Phase I study of oral selective c-Met inhibitor EMD 1214063 in pts with advanced solid tumors.

Abstract

2506^ Background: To perform the first-in-human study of EMD 1214063, a highly selective, reversible, ATP-competitive c-Met inhibitor that causes growth inhibition and regression of hepatocyte growth factor-dependent and -independent tumors in preclinical models. Methods: Primary objective of this dose-escalation study (3+3 design) was to establish the EMD 1214063 MTD (NCT01014936). Secondary endpoints included safety, PK, antitumor effect, and pharmacodynamics (Pd). Eligible pts had advanced solid tumors not amenable to standard therapy. Pts received once daily (QD) oral EMD 1214063 on 1 of 3 regimens (all 21-d cycles): d 1–14 followed by 7-d rest (R1), continuous 3 times weekly (R2), or d 1–21 (R3). An optimized formulation (OF) was introduced in Aug 2011. Results: 100 pts were treated (R1:42; R2:41; R3:17).
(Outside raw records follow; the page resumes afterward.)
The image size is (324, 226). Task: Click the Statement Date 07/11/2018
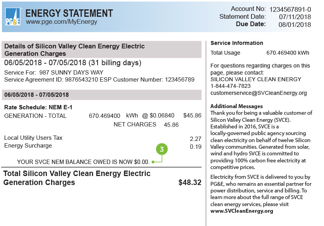(x=295, y=17)
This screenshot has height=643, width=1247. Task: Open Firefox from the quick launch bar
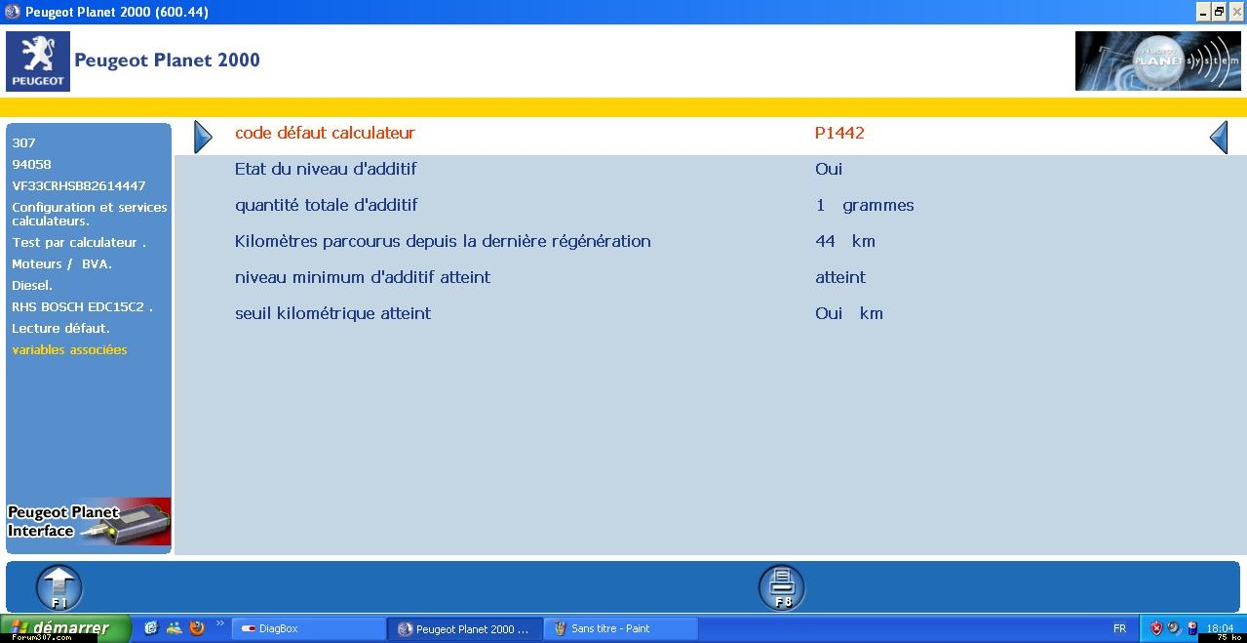tap(197, 628)
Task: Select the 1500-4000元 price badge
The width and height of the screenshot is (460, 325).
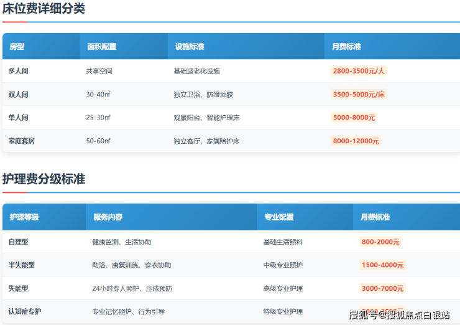Action: point(382,265)
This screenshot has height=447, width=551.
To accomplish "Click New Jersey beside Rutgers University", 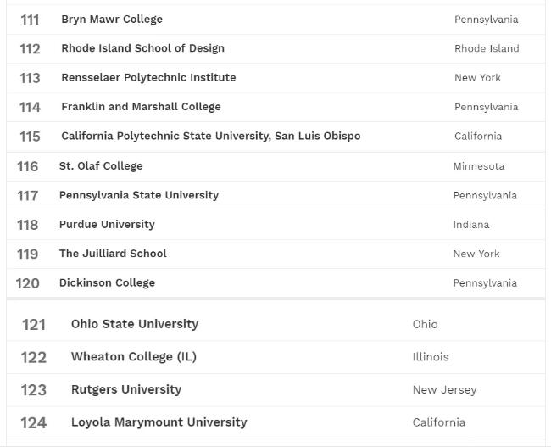I will pyautogui.click(x=444, y=390).
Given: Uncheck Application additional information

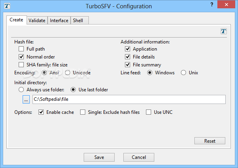Looking at the screenshot, I should (x=128, y=49).
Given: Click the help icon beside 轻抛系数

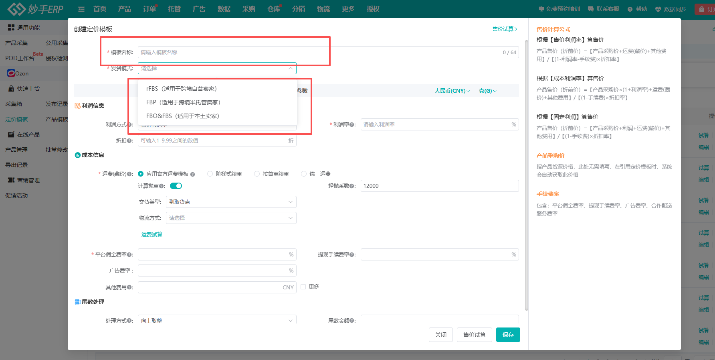Looking at the screenshot, I should point(352,186).
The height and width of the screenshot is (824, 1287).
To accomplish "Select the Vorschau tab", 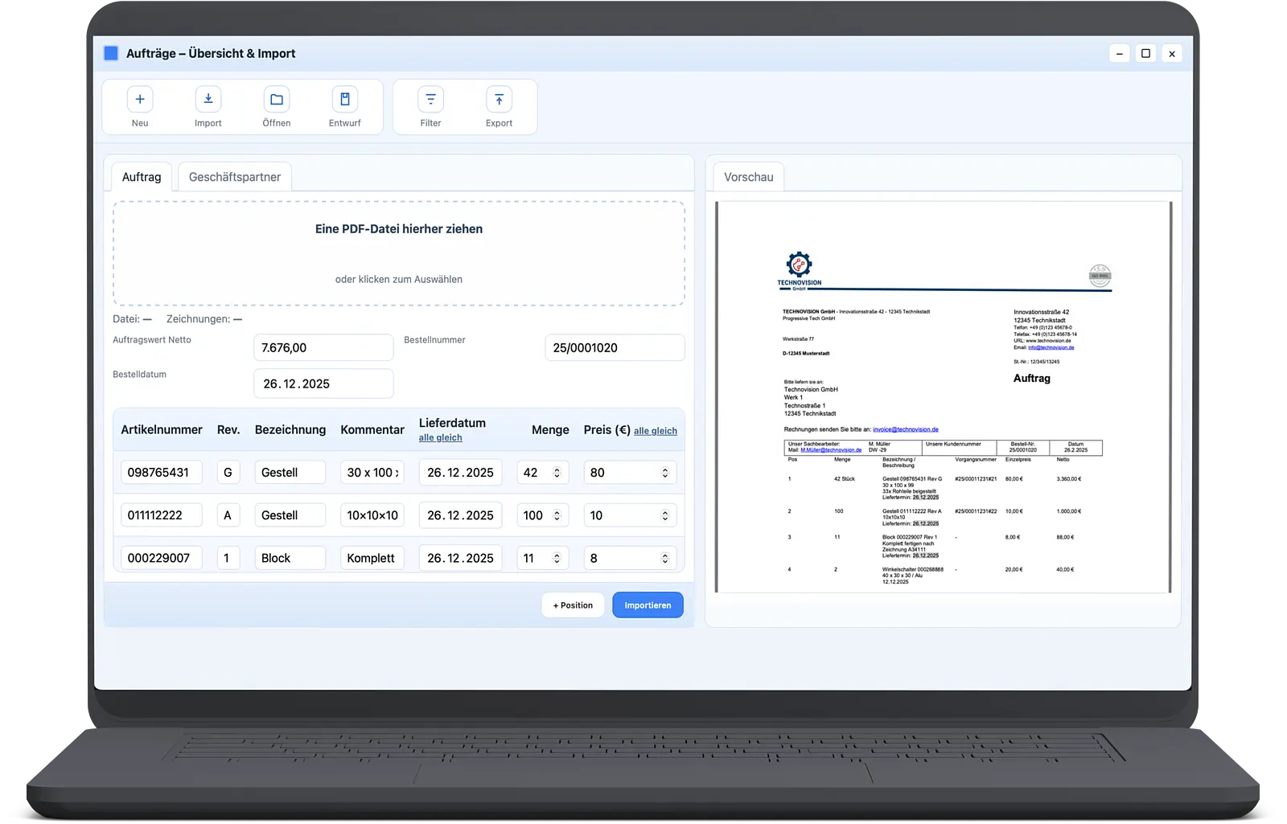I will pos(748,177).
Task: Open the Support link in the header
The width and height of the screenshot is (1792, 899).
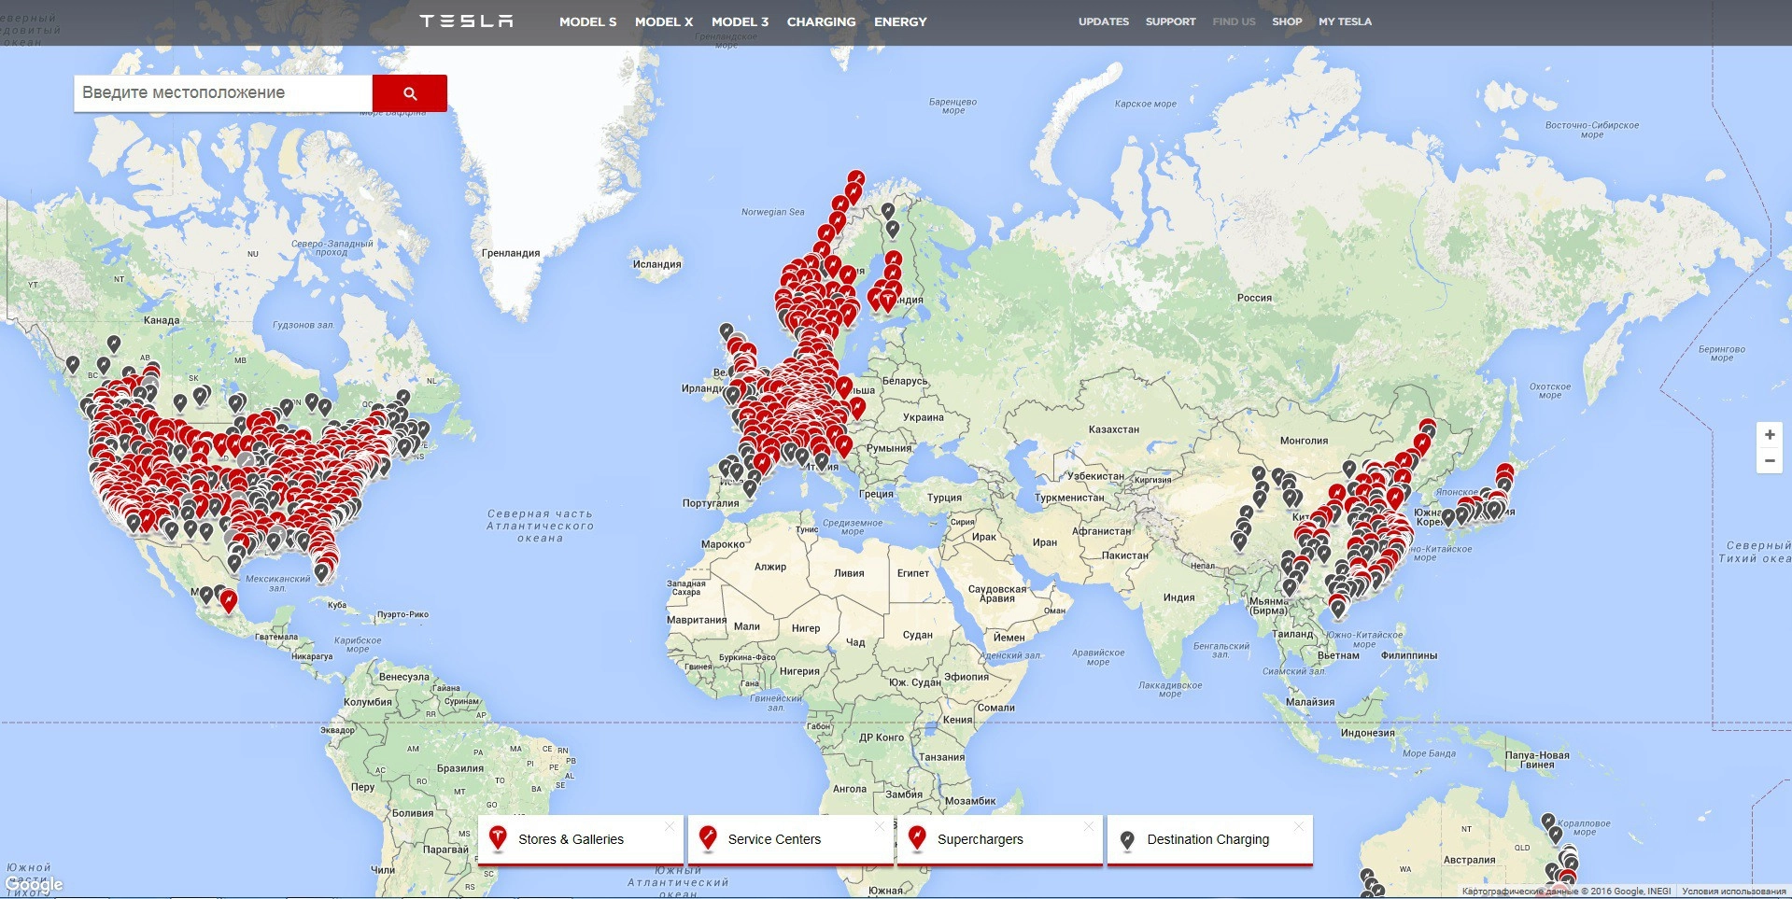Action: tap(1170, 21)
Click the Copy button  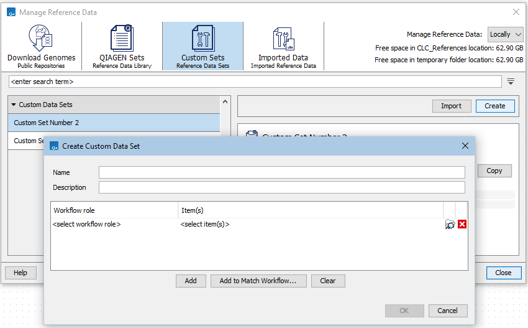[x=494, y=171]
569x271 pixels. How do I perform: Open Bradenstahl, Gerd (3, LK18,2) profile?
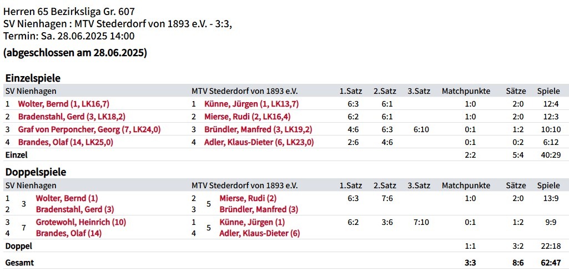(72, 117)
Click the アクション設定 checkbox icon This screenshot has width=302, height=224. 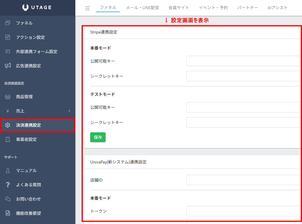pyautogui.click(x=8, y=37)
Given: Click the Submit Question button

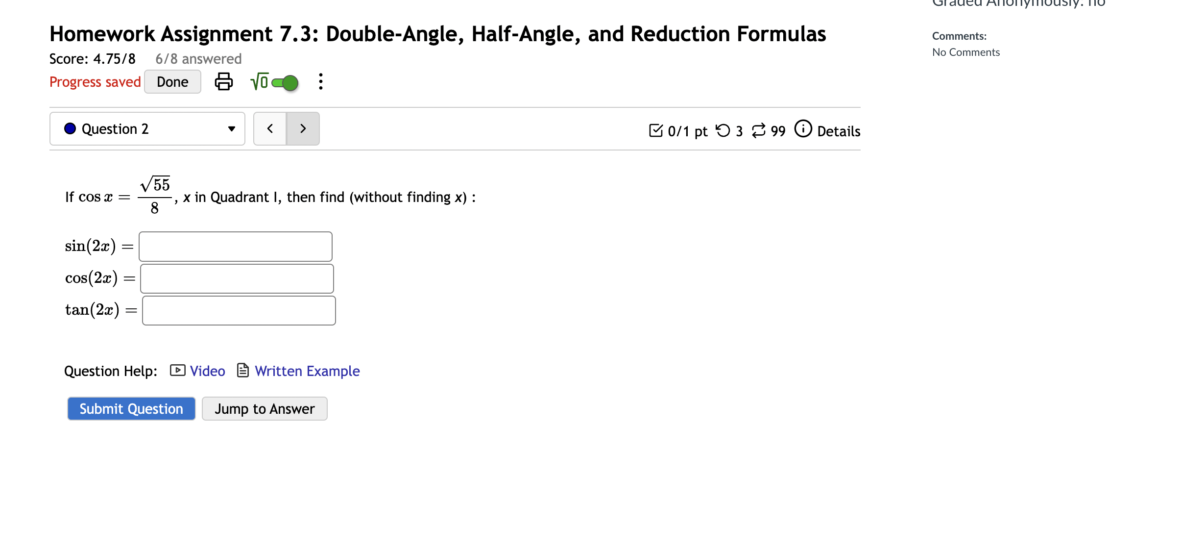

On the initial formulation, doses were escalated from 30–230 mg/d in R1, and 30–115 mg/d in R2. OF data are available for 30–400 mg/d in R1, 60–175 mg/d in R2, and up to 500 mg/d in R3. Cmax and AUC increased with dose; OF showed higher bioavailability. 4 pts experienced DLTs: G4 lipase and G3 amylase increase (R1; 115 mg/d), G3 lipase increase (R2; 60 and 115 mg/d), and G3 nausea and vomiting (R2; 130 mg/d OF). Other G3 drug-related AEs included G3 peripheral edema (1 pt in R3, 300 mg/d OF). G2 drug-related AEs (R1-3) included fatigue (n=8), lipase increase (n=3), nausea (n=2), decreased appetite (n=2), vomiting (n=2), and neutropenia (n=2). 80% pts had no drug-related AE >G1. Pre- and on-treatment tumor biopsies showed inhibition of phospho-c-Met levels in 13/15 evaluable pts. 2 unconfirmed partial responses were observed (NPC and NSCLC). SD >4 mo was observed in 15 pts. 1 pt with sarcomatoid bladder cancer and multiple MET copies due to Chr 7 polysomy had SD for >32 mo. PK/Pd analysis suggested that 500 mg QD was sufficient for target inhibition, consistent with preclinical models. In the 500 mg QD cohort, which was expanded to 12 pts, no DLTs were observed. 500 mg QD was confirmed as the recommended phase 2 dose (RP2D). A formal MTD was not identified despite dose escalation beyond 500 mg. Dose escalation above 1000 mg is not anticipated. Conclusions: EMD 1214063 was safe and demonstrated antitumor activity. 500 mg QD was determined as the RP2D. Clinical trial information: NCT01014936.